On social media and TpT, the most frequent question I receive is how I choose the order of topics when I teach grammar.
Truthfully, my sequence of grammar instruction varies a bit from year to year, depending on what students already know. (Check out my grammar diagnostic tests one and two for that.) However, I’ve learned over the past seven years that the order matters more for some topics than others.
If your students don’t label an adverb or adjective when it appears in a sentence, then teaching modifiers is an uphill battle. If students can’t locate a subject, verb, and object to save themselves, then active and passive voice is significantly more challenging. I can’t just teach the Common Core topics for my grade level and ignore other skills, especially if students haven’t maintained the “prerequisite” ones.
In addition to meaningfully sequencing topics in isolation, I also factor in external influences (like when standardized tests will happen) and internal ones (such as strategically teaching parallel structure in close proximity to reading and writing speeches).
SO, here are what I feel are the important grammar mini-sequences, including some options for stringing them together.
Teach in order:
- Complete sentences vs. fragments before clause types and/or sentence types.
- Independent vs. dependent clauses before sentence types
- Complete sentences vs. fragments and/or independent vs. dependent clauses before advanced clause and phrase types (Grades 9-10)
- Subject and predicate and direct and indirect objects before active and passive voice
- Parts of speech before misplaced and dangling modifiers
- Subject/verb agreement OR subject and predicate before verbals. (This suggestion is mostly to help students understand that a verbal can’t be the predicate verb of the sentence.)
Teach close together (order is debatable):
- Semicolons and colons with sentence types
- Commas with sentence types
- Pronouns unit with parts of speech
Teach almost anytime, or when meaningful for your curriculum:
- Dashes, hyphens, and ellipses: I teach this after the other punctuation marks to not overwhelm anyone.

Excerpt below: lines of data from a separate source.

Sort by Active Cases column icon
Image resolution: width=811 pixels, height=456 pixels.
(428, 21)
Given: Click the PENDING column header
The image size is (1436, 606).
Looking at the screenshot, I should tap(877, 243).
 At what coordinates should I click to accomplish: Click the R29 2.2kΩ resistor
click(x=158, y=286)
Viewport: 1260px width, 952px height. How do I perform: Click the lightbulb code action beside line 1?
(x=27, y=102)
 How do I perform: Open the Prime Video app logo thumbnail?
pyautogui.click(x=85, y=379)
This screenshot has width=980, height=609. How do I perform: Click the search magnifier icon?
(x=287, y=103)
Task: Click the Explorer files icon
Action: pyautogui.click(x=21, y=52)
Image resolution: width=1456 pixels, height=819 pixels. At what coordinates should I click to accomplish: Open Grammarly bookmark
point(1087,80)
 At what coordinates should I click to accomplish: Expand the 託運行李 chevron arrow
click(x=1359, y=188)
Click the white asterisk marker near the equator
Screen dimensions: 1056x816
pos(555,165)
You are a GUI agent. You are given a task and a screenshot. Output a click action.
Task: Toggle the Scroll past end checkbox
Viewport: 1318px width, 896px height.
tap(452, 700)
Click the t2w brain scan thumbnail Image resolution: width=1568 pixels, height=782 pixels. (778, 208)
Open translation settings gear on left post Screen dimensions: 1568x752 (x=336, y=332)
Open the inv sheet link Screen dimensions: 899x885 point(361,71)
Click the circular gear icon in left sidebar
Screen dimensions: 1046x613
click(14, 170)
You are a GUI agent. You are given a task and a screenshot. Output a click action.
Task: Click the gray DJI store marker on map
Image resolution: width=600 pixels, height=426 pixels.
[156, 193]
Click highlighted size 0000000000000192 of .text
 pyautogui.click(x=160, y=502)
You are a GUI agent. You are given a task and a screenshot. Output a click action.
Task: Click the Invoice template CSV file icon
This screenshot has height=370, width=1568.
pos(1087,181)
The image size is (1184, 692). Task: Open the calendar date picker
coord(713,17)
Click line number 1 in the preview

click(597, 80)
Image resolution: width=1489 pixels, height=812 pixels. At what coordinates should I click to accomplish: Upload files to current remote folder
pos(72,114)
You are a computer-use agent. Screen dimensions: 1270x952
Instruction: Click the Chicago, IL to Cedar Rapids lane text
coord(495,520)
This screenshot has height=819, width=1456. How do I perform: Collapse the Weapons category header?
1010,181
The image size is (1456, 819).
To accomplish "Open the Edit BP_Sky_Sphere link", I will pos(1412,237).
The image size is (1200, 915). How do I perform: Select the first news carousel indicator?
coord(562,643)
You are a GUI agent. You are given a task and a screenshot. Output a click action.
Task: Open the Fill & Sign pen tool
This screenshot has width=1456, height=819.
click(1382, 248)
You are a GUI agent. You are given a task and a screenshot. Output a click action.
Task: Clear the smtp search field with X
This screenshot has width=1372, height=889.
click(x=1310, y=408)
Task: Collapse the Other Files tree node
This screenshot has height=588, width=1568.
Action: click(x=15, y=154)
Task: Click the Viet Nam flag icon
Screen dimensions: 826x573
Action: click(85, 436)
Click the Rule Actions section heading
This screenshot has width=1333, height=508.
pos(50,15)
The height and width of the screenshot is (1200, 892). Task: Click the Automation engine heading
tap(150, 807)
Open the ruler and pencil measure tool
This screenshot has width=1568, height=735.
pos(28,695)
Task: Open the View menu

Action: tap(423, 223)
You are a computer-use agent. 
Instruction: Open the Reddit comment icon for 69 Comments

- Verb moods: I often teach this near the end of 8th grade.
- Parallel structure
- Subject/verb agreement: either teach it whenever it’s an organic problem among students, or possibly near complete sentences.
- Apostrophes: Some people would teach this alongside pronouns (to discuss possession) or would teach it alongside the other punctuation marks, which is great. I made my unit to stand alone so that I would have the option to teach it sooner if my students needed it badly and couldn’t wait.
So, what might this look like when put together?
Here’s the order I taught to seventh grade last year (the full units, excluding occasional mini lessons on other topics):*
- Subject and predicate
- Complete sentences vs fragments
- Independent and dependent clauses
- Semicolons vs. colons
- Sentence types
- Commas
- Parts of speech
- Apostrophes
- Modifiers
Here’s what I taught to eighth grade (some topics were repeated from seventh on purpose):*
- Subject and predicate
- Direct and indirect objects
- Active and passive voice
- Semicolons vs. colons (with emphasis on run-one review)
- Sentence types
- Parallel structure
- Parts of speech
- Verbals
- Punctuation (dashes, hyphens, ellipses)
- Verb moods
*Keep in mind that my order of topics is also influenced by my curriculum’s texts AND when standardized tests occur.
Do you have comments or ideas to share?
Tell me in the comments!
I have been trying to align my concepts for a while now and this gives me a great start! I have enjoyed reading your posts and looking at your resources. Thank you so much!